▶ _WHAT NEEDS TO BE DONE_
Among the entries below, please repeat exactly and only the lines from the line containing "The image size is (638, 596)." to the line containing "Open the arrow", both lines included.

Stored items
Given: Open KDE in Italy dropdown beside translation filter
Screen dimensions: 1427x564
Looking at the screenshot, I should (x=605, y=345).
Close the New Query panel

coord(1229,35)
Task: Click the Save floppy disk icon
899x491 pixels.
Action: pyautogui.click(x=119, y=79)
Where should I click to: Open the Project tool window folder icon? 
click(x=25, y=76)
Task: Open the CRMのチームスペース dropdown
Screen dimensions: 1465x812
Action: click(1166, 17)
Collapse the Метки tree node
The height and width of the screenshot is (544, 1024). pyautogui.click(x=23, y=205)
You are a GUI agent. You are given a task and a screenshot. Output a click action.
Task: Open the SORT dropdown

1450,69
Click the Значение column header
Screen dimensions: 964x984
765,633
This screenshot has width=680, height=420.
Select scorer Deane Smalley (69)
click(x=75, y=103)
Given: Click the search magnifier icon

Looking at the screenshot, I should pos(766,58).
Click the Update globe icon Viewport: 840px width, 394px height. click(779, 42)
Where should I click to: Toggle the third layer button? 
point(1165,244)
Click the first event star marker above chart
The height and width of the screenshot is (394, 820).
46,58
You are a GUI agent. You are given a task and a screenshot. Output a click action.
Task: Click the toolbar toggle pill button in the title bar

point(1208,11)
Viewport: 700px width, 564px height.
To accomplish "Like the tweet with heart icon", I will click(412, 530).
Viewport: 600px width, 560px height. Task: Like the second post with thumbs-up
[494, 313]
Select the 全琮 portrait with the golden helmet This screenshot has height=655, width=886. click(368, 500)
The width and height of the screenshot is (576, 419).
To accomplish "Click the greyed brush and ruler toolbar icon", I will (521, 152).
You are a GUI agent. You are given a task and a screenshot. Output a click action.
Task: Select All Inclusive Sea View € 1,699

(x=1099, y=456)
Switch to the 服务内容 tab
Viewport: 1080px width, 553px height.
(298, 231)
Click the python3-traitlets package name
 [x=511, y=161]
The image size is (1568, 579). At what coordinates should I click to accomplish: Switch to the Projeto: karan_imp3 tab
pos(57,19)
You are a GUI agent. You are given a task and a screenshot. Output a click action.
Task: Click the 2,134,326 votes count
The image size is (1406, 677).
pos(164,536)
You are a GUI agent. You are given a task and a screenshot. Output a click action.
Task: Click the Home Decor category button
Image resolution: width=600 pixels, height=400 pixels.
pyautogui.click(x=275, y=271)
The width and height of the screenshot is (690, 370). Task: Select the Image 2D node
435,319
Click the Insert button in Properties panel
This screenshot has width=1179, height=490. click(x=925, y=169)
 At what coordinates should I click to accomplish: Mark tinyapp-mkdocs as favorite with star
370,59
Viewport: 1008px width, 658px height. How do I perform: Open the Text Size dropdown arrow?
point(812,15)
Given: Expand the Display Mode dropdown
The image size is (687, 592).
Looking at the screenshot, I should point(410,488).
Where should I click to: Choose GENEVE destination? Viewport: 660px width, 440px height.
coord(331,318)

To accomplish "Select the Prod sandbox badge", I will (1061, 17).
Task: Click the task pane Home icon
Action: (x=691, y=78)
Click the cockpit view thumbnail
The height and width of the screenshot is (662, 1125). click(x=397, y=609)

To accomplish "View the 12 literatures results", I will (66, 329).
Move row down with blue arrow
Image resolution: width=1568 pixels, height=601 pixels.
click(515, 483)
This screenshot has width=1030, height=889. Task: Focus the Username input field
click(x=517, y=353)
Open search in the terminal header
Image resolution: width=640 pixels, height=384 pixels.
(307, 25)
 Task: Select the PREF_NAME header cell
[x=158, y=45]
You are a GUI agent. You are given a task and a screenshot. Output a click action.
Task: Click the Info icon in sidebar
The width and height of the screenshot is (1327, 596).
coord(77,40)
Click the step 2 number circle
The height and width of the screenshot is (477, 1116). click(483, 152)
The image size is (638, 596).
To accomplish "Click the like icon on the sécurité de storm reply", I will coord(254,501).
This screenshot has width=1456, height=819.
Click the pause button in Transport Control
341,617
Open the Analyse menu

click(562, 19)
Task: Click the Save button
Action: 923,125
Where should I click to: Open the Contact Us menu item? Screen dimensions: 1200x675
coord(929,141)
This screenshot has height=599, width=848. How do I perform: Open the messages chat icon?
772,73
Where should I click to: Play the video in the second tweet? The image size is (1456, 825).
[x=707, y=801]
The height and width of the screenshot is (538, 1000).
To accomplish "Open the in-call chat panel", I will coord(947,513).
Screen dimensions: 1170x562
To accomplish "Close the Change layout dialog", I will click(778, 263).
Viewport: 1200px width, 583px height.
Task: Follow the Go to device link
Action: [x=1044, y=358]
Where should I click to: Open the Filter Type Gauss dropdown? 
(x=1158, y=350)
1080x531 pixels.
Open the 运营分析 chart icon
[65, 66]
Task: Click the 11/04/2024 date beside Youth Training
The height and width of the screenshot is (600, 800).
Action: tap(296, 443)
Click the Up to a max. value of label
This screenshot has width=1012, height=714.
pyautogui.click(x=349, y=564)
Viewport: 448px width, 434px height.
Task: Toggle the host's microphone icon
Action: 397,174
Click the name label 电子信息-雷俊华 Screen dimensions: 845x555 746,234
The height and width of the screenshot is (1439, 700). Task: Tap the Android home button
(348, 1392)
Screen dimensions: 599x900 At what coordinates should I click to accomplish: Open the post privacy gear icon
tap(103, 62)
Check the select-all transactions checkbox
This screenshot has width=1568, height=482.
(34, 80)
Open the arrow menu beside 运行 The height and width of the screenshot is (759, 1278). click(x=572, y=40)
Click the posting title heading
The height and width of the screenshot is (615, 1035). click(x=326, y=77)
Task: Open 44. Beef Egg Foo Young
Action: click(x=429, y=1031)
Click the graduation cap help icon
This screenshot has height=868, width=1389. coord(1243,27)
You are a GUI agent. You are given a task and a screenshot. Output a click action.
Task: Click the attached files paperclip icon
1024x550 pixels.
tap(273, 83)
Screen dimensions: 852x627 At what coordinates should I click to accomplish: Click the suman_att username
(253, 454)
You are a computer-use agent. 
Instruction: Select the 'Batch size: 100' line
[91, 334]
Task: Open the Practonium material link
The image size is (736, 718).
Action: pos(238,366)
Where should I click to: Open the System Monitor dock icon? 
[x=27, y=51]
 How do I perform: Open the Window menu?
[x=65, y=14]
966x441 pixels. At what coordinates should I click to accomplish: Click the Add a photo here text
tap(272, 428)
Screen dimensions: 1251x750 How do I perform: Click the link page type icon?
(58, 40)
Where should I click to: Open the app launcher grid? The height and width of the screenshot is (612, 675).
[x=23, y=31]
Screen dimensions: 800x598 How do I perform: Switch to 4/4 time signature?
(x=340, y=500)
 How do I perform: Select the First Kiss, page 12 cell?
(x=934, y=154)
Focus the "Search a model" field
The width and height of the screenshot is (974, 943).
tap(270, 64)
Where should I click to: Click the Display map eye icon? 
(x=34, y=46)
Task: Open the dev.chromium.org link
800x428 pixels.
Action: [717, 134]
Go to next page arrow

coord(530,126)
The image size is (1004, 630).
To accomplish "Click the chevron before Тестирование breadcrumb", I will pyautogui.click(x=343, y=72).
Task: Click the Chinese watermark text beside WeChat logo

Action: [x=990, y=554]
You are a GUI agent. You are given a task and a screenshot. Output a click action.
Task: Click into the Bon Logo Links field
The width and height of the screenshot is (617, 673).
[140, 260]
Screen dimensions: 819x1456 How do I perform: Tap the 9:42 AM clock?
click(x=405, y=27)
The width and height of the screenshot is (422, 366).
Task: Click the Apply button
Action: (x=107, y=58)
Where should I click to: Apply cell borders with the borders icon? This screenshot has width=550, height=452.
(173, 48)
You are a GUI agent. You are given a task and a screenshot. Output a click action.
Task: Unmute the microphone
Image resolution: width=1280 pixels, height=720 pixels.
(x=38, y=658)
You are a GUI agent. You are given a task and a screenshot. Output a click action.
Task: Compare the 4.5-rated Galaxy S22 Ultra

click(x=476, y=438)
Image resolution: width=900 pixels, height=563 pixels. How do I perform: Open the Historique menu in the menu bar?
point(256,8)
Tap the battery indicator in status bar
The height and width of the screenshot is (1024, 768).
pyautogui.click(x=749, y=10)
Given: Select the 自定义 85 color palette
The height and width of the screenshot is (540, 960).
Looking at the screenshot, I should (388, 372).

▶ _RESPONSE AREA_
The image size is (638, 596).
To accomplish "Click the like icon on the sécurité de storm reply", I will coord(254,501).
This screenshot has width=1456, height=819.
Click the pause button in Transport Control
341,617
Open the Analyse menu

click(562, 19)
Task: Click the Save button
Action: 923,125
Where should I click to: Open the Contact Us menu item? Screen dimensions: 1200x675
coord(929,141)
This screenshot has height=599, width=848. How do I perform: Open the messages chat icon?
772,73
Where should I click to: Play the video in the second tweet? The image size is (1456, 825).
[x=707, y=801]
The height and width of the screenshot is (538, 1000).
To accomplish "Open the in-call chat panel", I will coord(947,513).
Screen dimensions: 1170x562
To accomplish "Close the Change layout dialog", I will click(778, 263).
Viewport: 1200px width, 583px height.
Task: Follow the Go to device link
Action: [x=1044, y=358]
Where should I click to: Open the Filter Type Gauss dropdown? 
(x=1158, y=350)
1080x531 pixels.
Open the 运营分析 chart icon
[65, 66]
Task: Click the 11/04/2024 date beside Youth Training
The height and width of the screenshot is (600, 800).
Action: tap(296, 443)
Click the Up to a max. value of label
This screenshot has width=1012, height=714.
pyautogui.click(x=349, y=564)
Viewport: 448px width, 434px height.
Task: Toggle the host's microphone icon
Action: 397,174
Click the name label 电子信息-雷俊华 Screen dimensions: 845x555 746,234
The height and width of the screenshot is (1439, 700). Task: Tap the Android home button
(348, 1392)
Screen dimensions: 599x900 At what coordinates should I click to accomplish: Open the post privacy gear icon
tap(103, 62)
Check the select-all transactions checkbox
This screenshot has width=1568, height=482.
(34, 80)
Open the arrow menu beside 运行 The height and width of the screenshot is (759, 1278). click(x=572, y=40)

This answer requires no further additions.